Hacker News

bquinlan said 7 months ago:

I created word cloud as a Valentine's Day gift this year:

- https://raw.githubusercontent.com/brianquinlan/word-cloud-va...

- https://github.com/brianquinlan/word-cloud-valentine/blob/ma...

My implementation (https://github.com/brianquinlan/word-cloud-valentine) is a lot less sophisticated than stylecloud but I think that I had a few interesting ideas about text extraction.

I used nltk to extract only nouns and to do word stemming (e.g. so that "time", "times" and "timing" are only counted as one word).

I also experimented a lot with various method of determining word size i.e. size proportional to frequency, size proportional to log(frequency), size proportional to sqrt(frequency).

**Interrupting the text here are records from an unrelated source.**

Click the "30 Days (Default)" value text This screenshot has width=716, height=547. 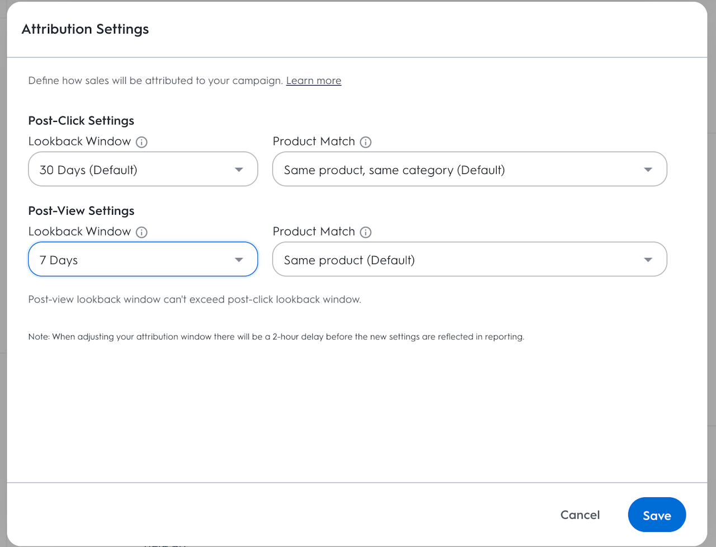[88, 170]
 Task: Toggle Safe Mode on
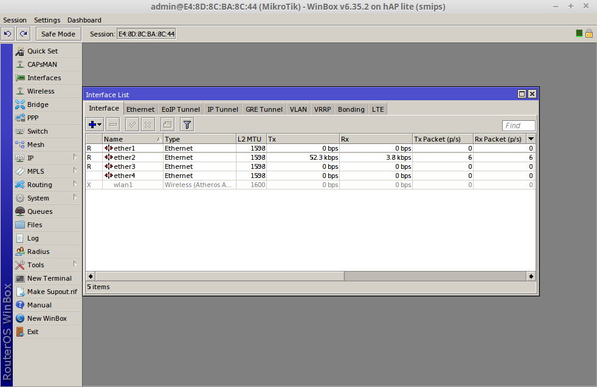pos(58,33)
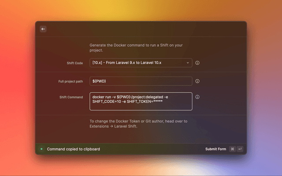The height and width of the screenshot is (176, 282).
Task: Click the Submit Form button
Action: (x=215, y=149)
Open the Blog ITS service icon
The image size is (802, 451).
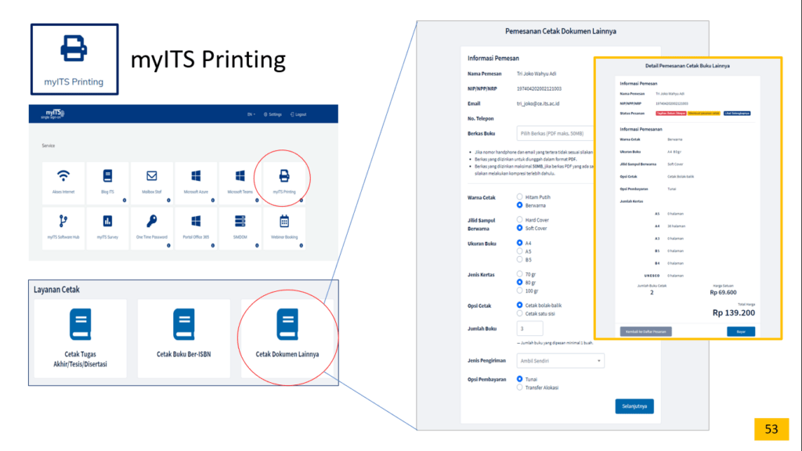(x=107, y=176)

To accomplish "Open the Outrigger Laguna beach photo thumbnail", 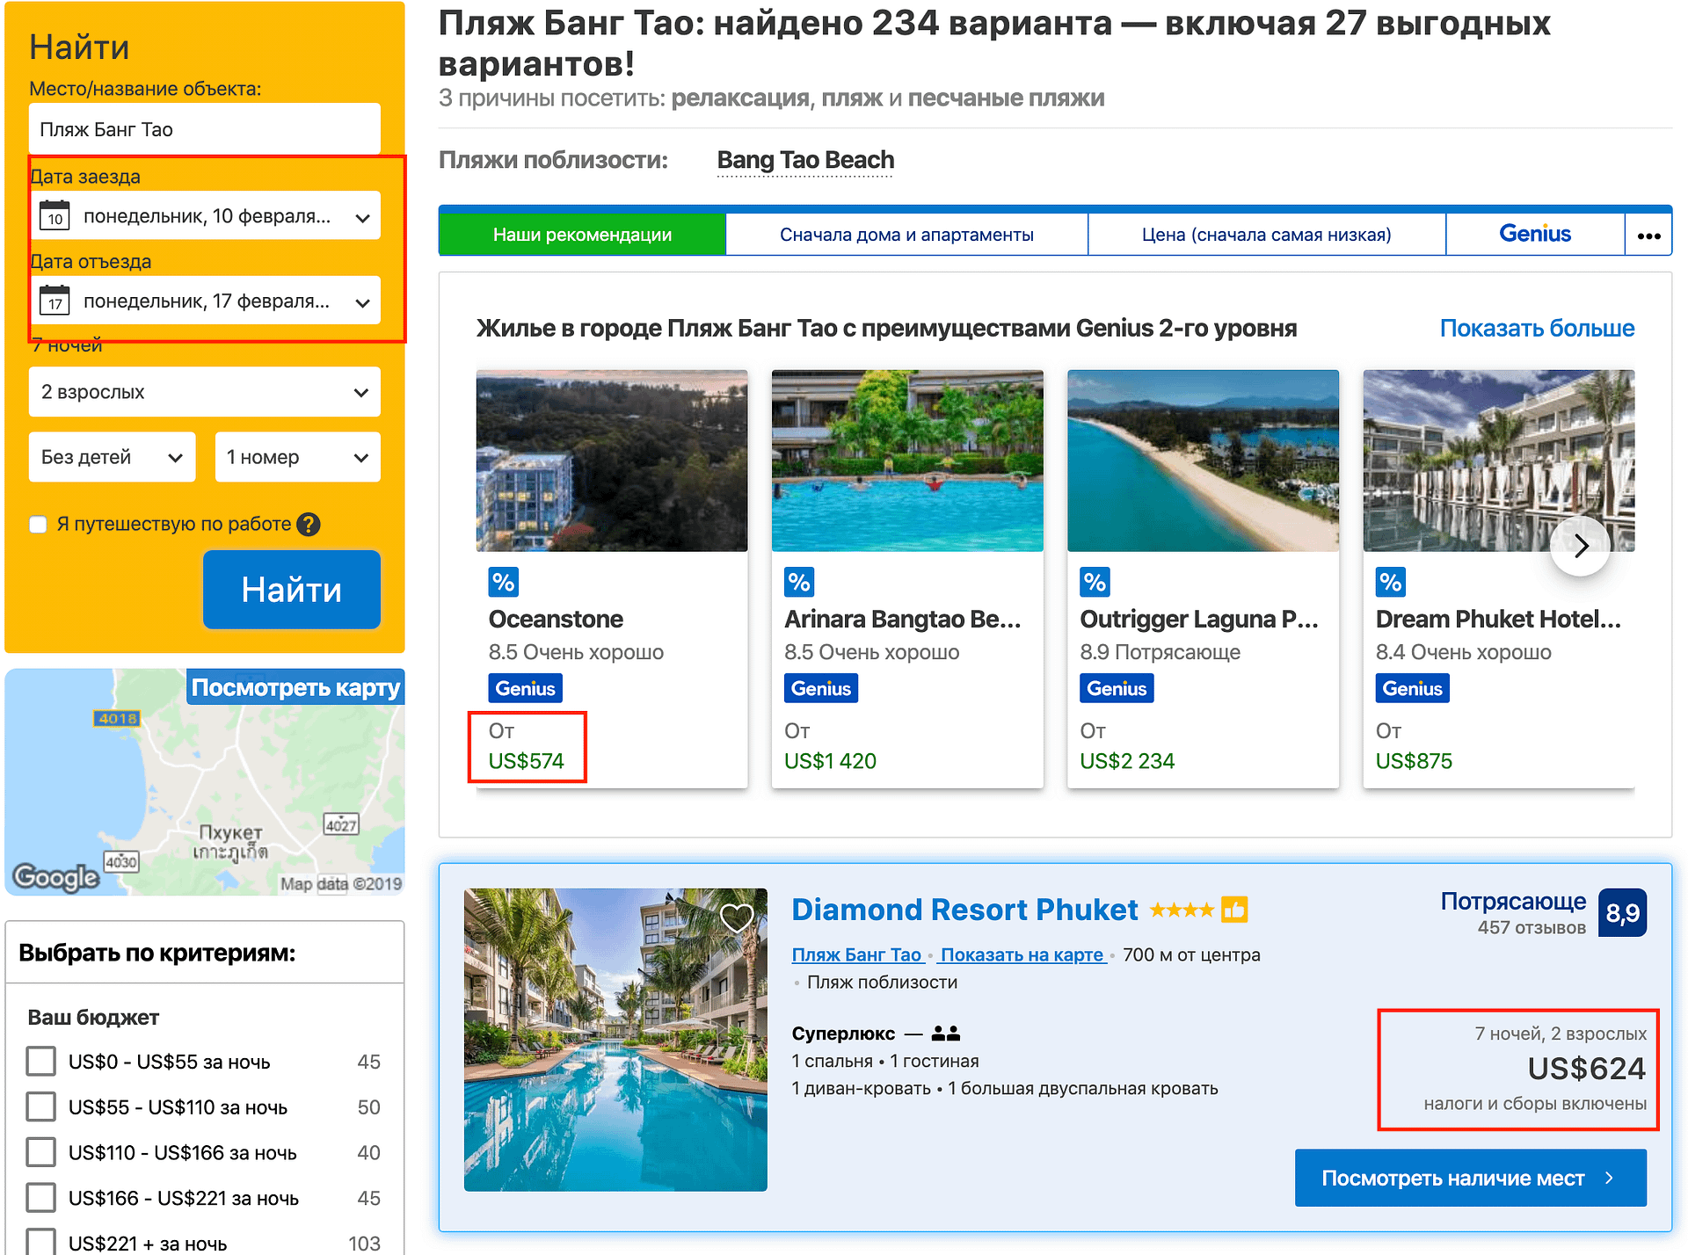I will [x=1203, y=461].
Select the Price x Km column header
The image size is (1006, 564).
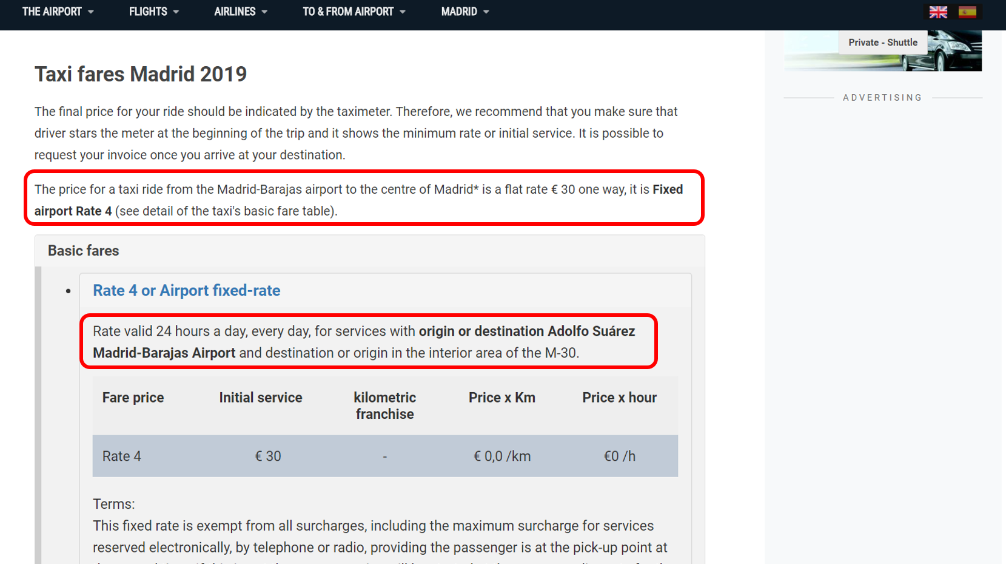pos(501,398)
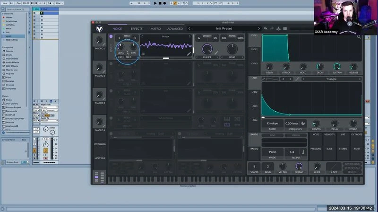
Task: Open the Vital hamburger menu
Action: click(x=285, y=28)
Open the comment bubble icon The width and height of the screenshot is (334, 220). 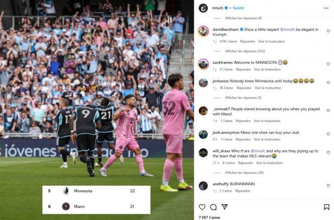point(213,207)
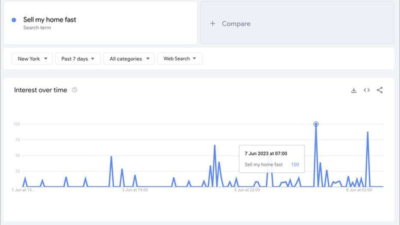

cjauvin said 7 months ago:

It's funny, I did exactly the same, with my Hangouts Takeout extract, a couple of weeks ago, but didn't go as far, because I kept struggling with stopwords and some ways to filter out uninteresting stuff (my implementation was much more naive than yours). I'm still thinking about what other types of analysis I could perform on that interesting dataset though (because it's so personal after all).

amrrs said 7 months ago:

Super awesome. I just tried Obama's inaugural speech as Linkedin Icon - https://github.com/amrrs/stylecloud-demo/blob/master/obama_s... It came out very well!

danso said 7 months ago:

This is a great tool! Ironically, I might use it someday to illustrate why word clouds are an absurd format. But it'll be great for joking around too :)

meej said 7 months ago:

I wrote a paper about word clouds for my Information Retrieval class when I was in Library School, when word clouds were still a trendy and popular content browsing UI.

I concluded that they do have some utility as "semantic cartograms" in certain contexts, but beyond that they're mostly just decoration. Especially the ones created by this tool. =)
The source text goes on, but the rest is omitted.